To be done
Recast the records from the line with "You are a GUI" to the line with "tap(949, 82)" as a Markdown table with columns Row and Record line, one row per nonblank line, numbered in order.

Given data
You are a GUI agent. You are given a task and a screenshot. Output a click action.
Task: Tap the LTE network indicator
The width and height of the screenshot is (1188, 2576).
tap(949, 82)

==

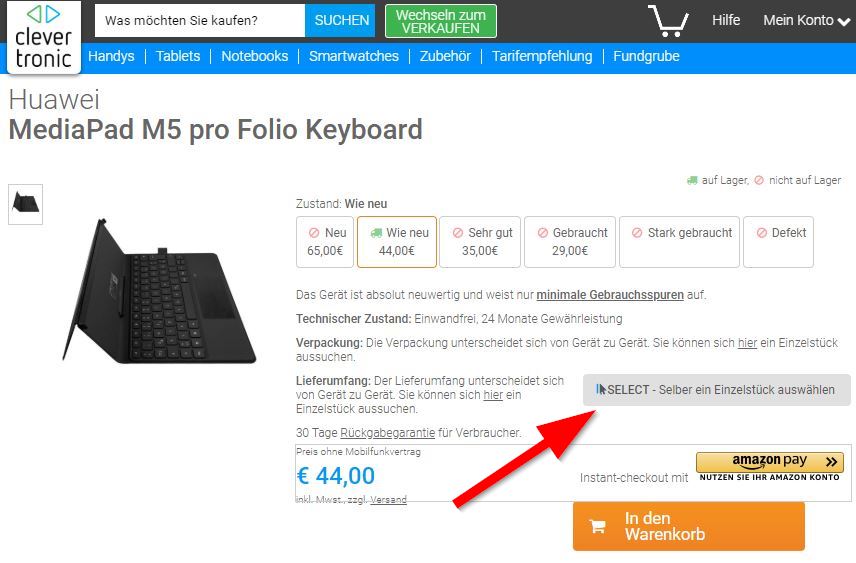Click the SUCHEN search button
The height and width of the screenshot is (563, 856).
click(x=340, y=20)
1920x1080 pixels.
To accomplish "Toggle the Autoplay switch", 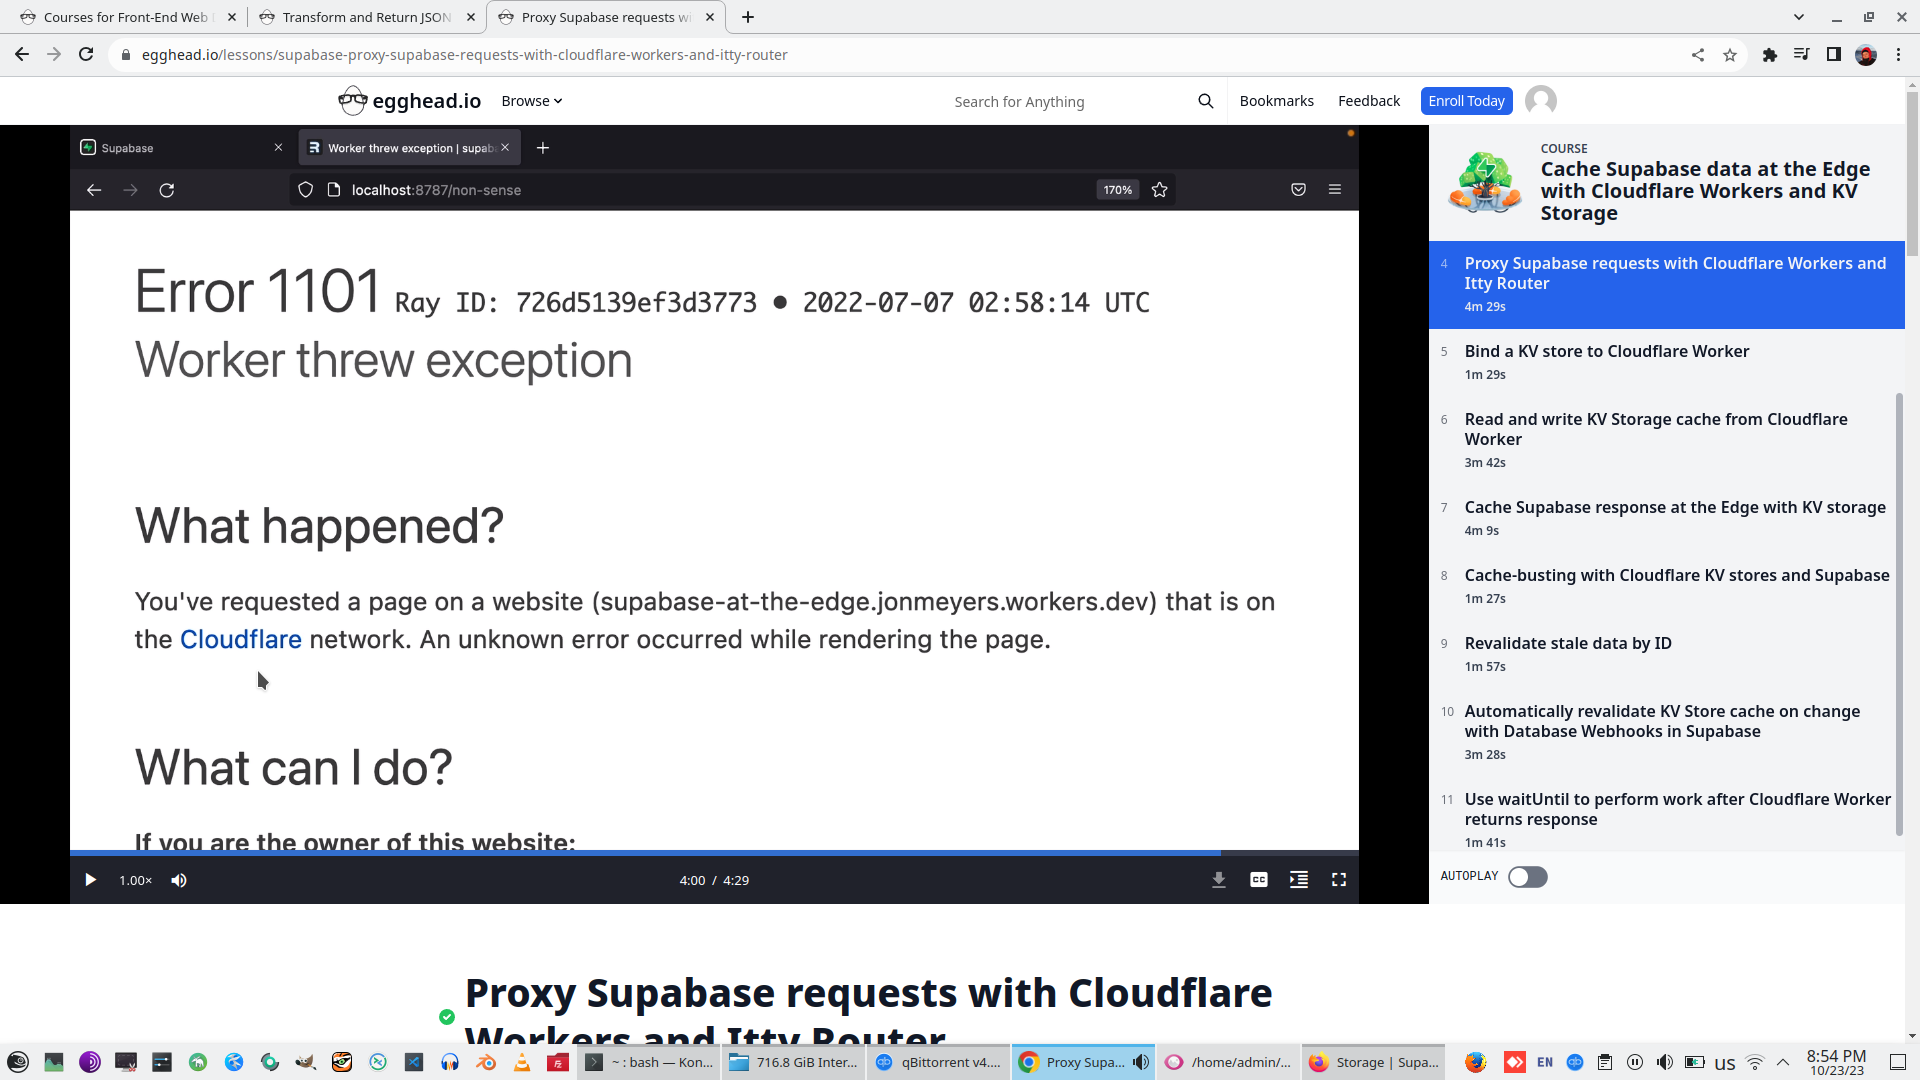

Expected output
| Row | Record line |
|---|---|
| 1 | You are a GUI agent. You are given a task and a screenshot. Output a click action. |
| 2 | Task: Tap the LTE network indicator |
| 3 | The width and height of the screenshot is (1188, 2576). |
| 4 | tap(949, 82) |